▸ **WHAT YOU WILL DO**
Check each line of the material. Copy those containing "icon".

(MATERIAL PROVIDED)

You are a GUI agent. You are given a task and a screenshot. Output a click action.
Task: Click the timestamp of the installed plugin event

(End MATERIAL PROVIDED)
(MATERIAL PROVIDED)

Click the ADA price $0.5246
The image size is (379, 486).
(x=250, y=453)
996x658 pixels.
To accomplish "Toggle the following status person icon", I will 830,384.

(End MATERIAL PROVIDED)
(MATERIAL PROVIDED)

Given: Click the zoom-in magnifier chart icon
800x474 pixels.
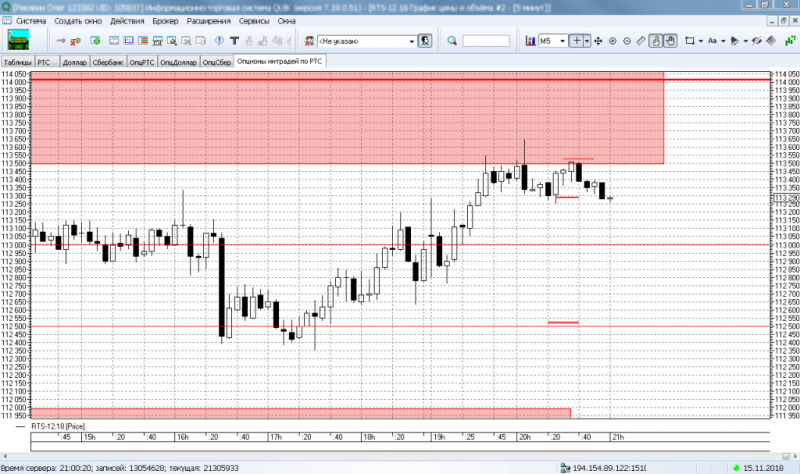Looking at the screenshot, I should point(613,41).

(End MATERIAL PROVIDED)

▸ **TASK RESPONSE**
To accomplish "Toggle the following status person icon", I will 830,384.
Given: Click the zoom-in magnifier chart icon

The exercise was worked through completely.